◆ **Dataset extract**:
-- BEGIN --

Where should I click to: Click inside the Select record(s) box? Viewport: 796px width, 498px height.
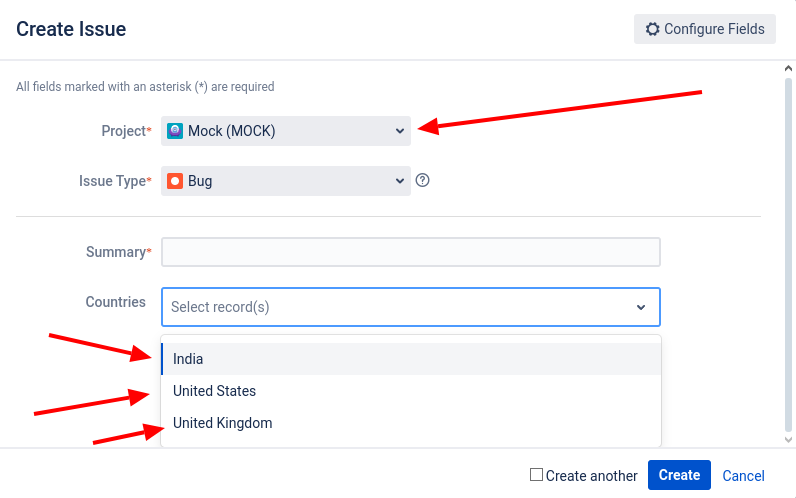(x=411, y=307)
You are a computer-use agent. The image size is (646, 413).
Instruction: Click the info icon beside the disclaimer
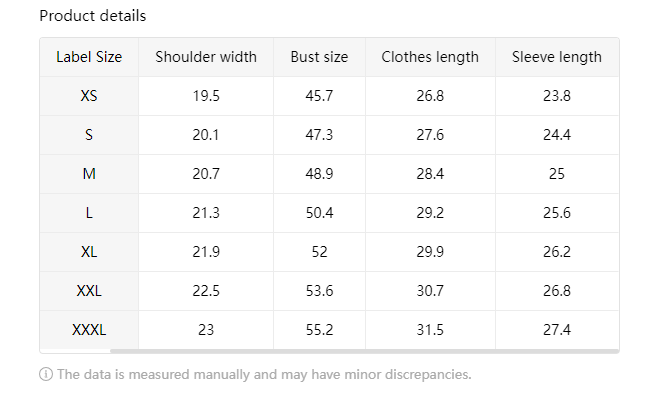(46, 375)
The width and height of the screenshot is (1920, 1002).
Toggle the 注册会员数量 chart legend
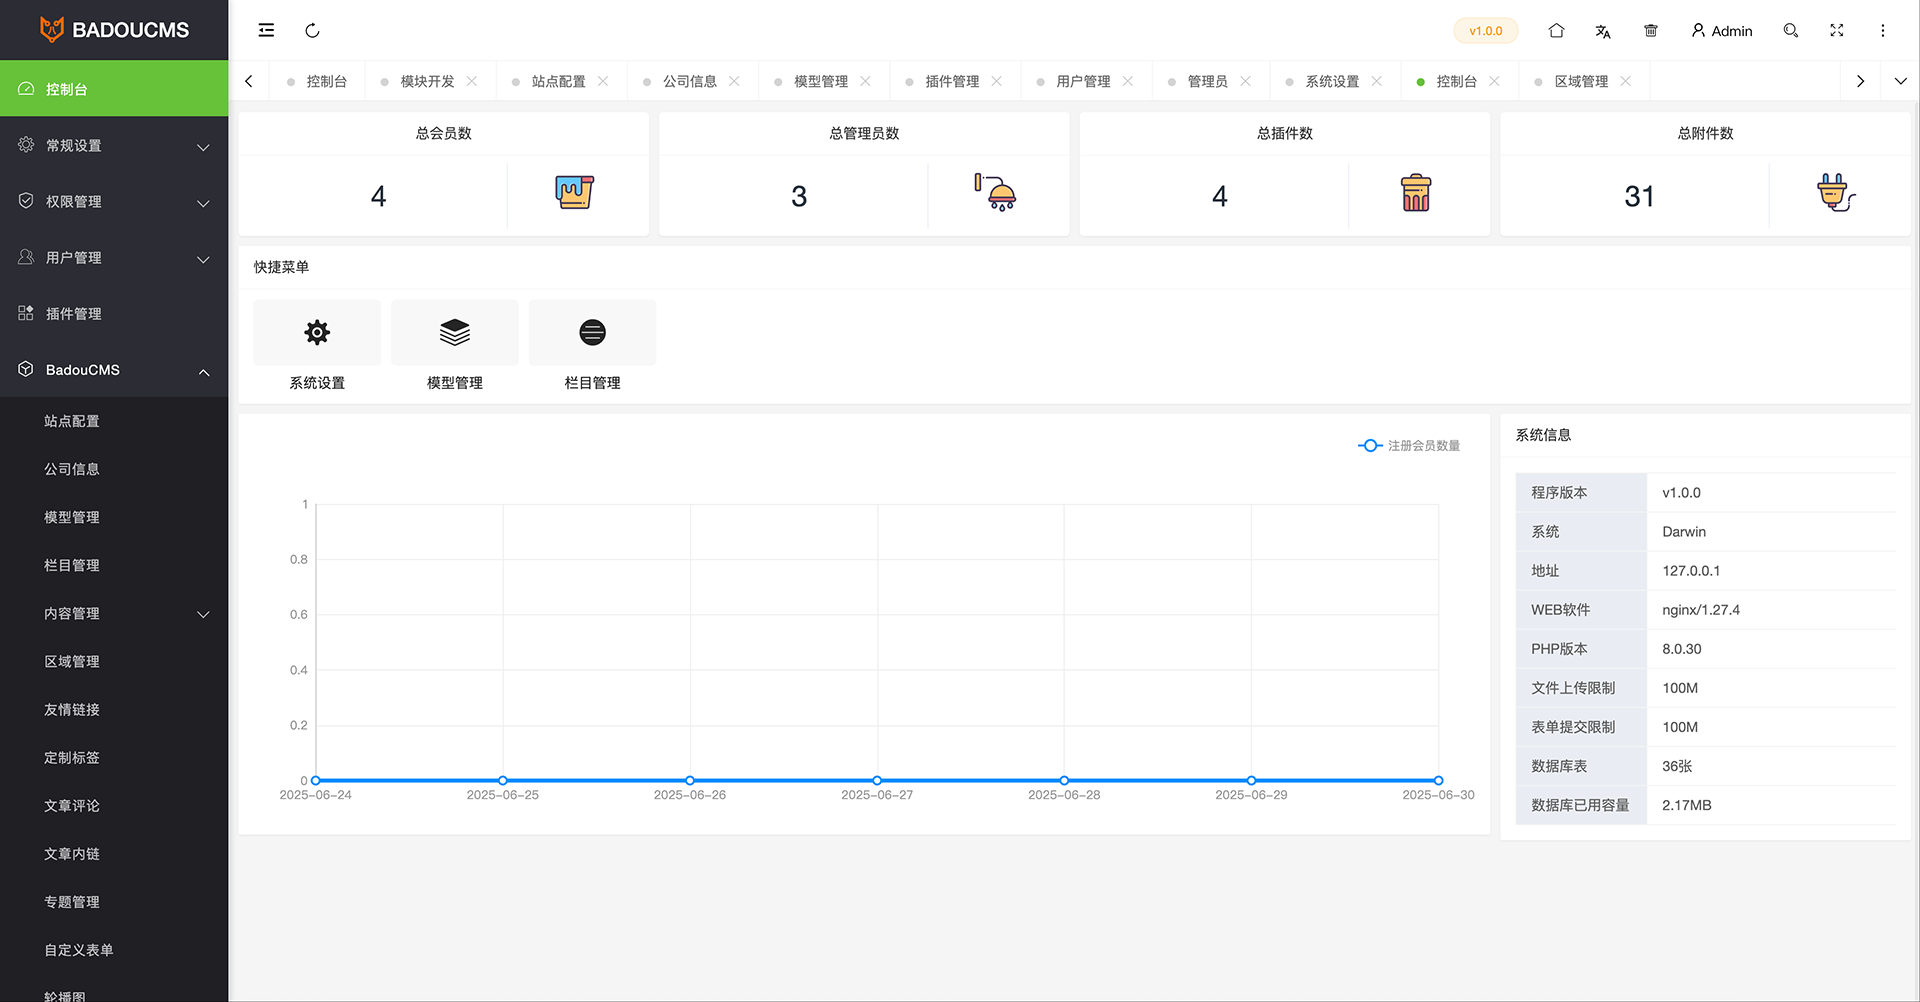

-- END --

◆ **To do**: How many lines in the rows above contain the word "Click"? Reply with the number only.

◆ **Answer for the task**: 2